(CONSIGNES)
**1.** Répondez aux questions suivantes à partir de l'article :
(a) Quel mot répond, à la fin du premier paragraphe, aux questions posées ?
(b) Sur quel site Juliette KEATING est-elle bien connue ?
(c) De quelle origine, peut-être, est la femme nommée Awa ?
**2.** Recopiez fidèlement le passage de l'article compris entre « On ne sait rien... » et « parfois, trop hédonistes. », ces deux extraits inclus.
**3.** Indiquez si chacune des affirmations suivantes concorde avec l'article, en citant les mots décisifs :
(a) Le sujet est qualifié de risqué.
(b) Juliette KEATING publie des articles sur son blog de façon occasionnelle.
(c) Dieu y est présenté comme présent.

(ARTICLE)
::::::::
QUE SAIT-ON ?...
Que sait-on des êtres abrutis de canicule urbaine, dans le labyrinthe de leurs vies tellement esquintées qu’ils semblent ne plus pouvoir rien exprimer de leur souffrance de la faim, de la soif et des chaleurs ? Tellement habitués à être invisibles tantôt dans la fournaise, tantôt dans la froideur des villes, à longer les murs jusqu’à s’y écorcher les corps ou pour s'y fondre, que plus personne ne les connaît ni ne les voit ? Rien...
On ne sait rien... Sauf, peut-être, ce que savent en écrire des âmes sensibles, qui publient, non par simple élan de contrition, des récits qui créeraient bien des embarras aux amateurs d'auto-fictions à la mode de certains écrivains contemporains engoncés dans leurs problématiques personnelles et, parfois, trop hédonistes.
Le sujet (qui n'en est pas un, d'ailleurs) est risqué. Dieu - qu'on devine décidément absent - sait pourtant que la gageure est importante, quand il s'agit de rendre compte de ces existences en apnée, cachées, pantelantes au bout d'un fil si ténu qu'on se demande comment il peut tenir encore aux poutres pourtant délabrées d'un destin aux solives vermoulues par diverses infortunes. Juliette KEATING - bien connue sur Mediapart, et louée à juste titre pour la publication régulière, sur son blog, d'articles de très haute qualité plébiscités pour la justesse de leurs réflexions et leur teneur stylistique impeccable - s'est obstinée à relever pareil défi. Et a donc inventé, "Awa". Du nom d'une femme d'origine peut-être africaine, cloîtrée dans un cloaque que figent encore un peu plus les assauts de chaleurs météorologiques difficiles à supporter pour le commun des mortels.
::::::::
(JEU DE LIGNES)

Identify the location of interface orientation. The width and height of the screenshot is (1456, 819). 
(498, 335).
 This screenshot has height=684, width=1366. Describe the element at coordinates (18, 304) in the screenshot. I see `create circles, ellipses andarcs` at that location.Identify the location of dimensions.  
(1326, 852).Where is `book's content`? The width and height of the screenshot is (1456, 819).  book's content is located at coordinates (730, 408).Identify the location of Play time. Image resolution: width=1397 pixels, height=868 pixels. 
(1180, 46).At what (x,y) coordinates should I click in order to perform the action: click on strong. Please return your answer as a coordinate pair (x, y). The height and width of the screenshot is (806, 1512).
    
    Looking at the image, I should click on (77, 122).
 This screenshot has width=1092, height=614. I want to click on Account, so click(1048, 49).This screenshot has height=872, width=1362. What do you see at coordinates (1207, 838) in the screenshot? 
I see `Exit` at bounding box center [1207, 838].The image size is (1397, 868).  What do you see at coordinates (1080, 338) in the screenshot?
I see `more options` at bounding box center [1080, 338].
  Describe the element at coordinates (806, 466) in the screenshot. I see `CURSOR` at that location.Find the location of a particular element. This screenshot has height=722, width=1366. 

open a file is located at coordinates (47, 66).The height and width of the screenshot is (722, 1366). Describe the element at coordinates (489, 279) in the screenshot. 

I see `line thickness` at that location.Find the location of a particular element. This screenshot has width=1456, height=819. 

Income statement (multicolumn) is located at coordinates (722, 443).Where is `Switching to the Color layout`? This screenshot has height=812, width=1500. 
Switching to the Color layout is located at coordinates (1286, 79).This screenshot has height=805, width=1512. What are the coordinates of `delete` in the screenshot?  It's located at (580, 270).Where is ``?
::::::::
(RÉPONSES DÉTAILLÉES)
**1.**
(a) Rien
(b) Mediapart
(c) Africaine

**2.**
On ne sait rien... Sauf, peut-être, ce que savent en écrire des âmes sensibles, qui publient, non par simple élan de contrition, des récits qui créeraient bien des embarras aux amateurs d'auto-fictions à la mode de certains écrivains contemporains engoncés dans leurs problématiques personnelles et, parfois, trop hédonistes.

**3.**
(a) Oui : « Le sujet (qui n'en est pas un, d'ailleurs) est risqué. »
(b) Non : « la publication régulière, sur son blog »
(c) Non : « Dieu - qu'on devine décidément absent »